OBJETIVO DA TAREFA:
Reproduza, do trecho sobre mortes de indígenas, a parte entre "Ainda neste capítulo, foram" e "totalizando 243 casos.", inclusive.

TRECHO SELECIONADO:
-------

Em todo o Brasil, a Sesai registrou um total de 3.552 óbitos nesta faixa etária entre 2019 e 2022. Considerado o período de quatro anos, os mesmos três estados concentraram a maioria dos óbitos: foram, no total, 1.014 mortes de crianças menores de cinco anos no Amazonas, 607 em Roraima e 487 em Mato Grosso, segundo dados atualizados obtidos junto à Sesai.

O DSEI Yanomami e Ye’kwana (DSEI-YY), que cobre a TI Yanomami e estende-se entre os estados de Roraima e Amazonas, registrou 621 mortes de crianças de 0 a 4 anos entre 2019 e 2022, concentrando 17,5% de todas as mortes de crianças indígenas nesta faixa etária. Segundo o DSEI-YY, a população na TI Yanomami é estimada em aproximadamente 30,5 mil pessoas – o que corresponde a apenas 4% do total de indígenas atendidos pela Sesai, como indicam as informações públicas da Secretaria. O fato de que parte da estrutura de saúde da TI foi apropriada por garimpeiros, em regiões isoladas e de difícil acesso, indica que a realidade certamente é ainda mais grave do que os dados oficiais reconhecem.

Informações de fontes públicas, obtidas junto ao SIM e a secretarias estaduais de saúde, indicaram a ocorrência de 115 suicídios de indígenas em 2022, a maioria nos estados do Amazonas (44), Mato Grosso do Sul (28) e Roraima (15). Mais de um terço das mortes por suicídio (39, equivalentes a 35%) ocorreu entre indígenas de até 19 anos de idade.

Entre 2019 e 2022, dados atualizados destas mesmas fontes totalizam 535 mortes de indígenas por suicídio. Neste período, os mesmos três estados registraram o maior número de casos: Amazonas (208), Mato Grosso do Sul (131) e Roraima (57) concentraram, juntos, 74% dos suicídios indígenas ao longo destes quatro anos.

Ainda neste capítulo, foram registrados os seguintes dados referentes ao ano de 2022: desassistência geral (72 casos); desassistência na área de educação (39); desassistência na área de saúde (87); disseminação de bebida alcóolica e outras drogas (5); e morte por desassistência à saúde (40), totalizando 243 casos.

•        Povos isolados

Os povos indígenas em isolamento voluntário estão entre os grupos mais afetados pela política deliberada de omissão e desproteção adotada pelo governo Bolsonaro, que assumiu contornos ainda mais graves e evidentes no ano de 2022. Essa situação é abordada no quarto capítulo do relatório.

No ano, foram constatados casos de invasões e danos ao patrimônio em pelo menos 36 TIs onde existem 60 registros de povos indígenas isolados, de acordo com os dados da Equipe de Apoio aos Povos Livres (Eapil/Cimi).

-------

MATERIAL FORNECIDO:
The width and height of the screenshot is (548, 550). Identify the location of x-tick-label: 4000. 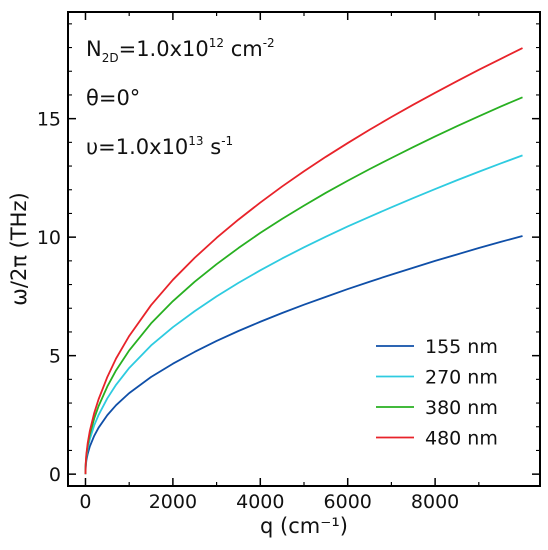
(260, 502).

-------

EXERCÍCIO RESOLVIDO:
Ainda neste capítulo, foram registrados os seguintes dados referentes ao ano de 2022: desassistência geral (72 casos); desassistência na área de educação (39); desassistência na área de saúde (87); disseminação de bebida alcóolica e outras drogas (5); e morte por desassistência à saúde (40), totalizando 243 casos.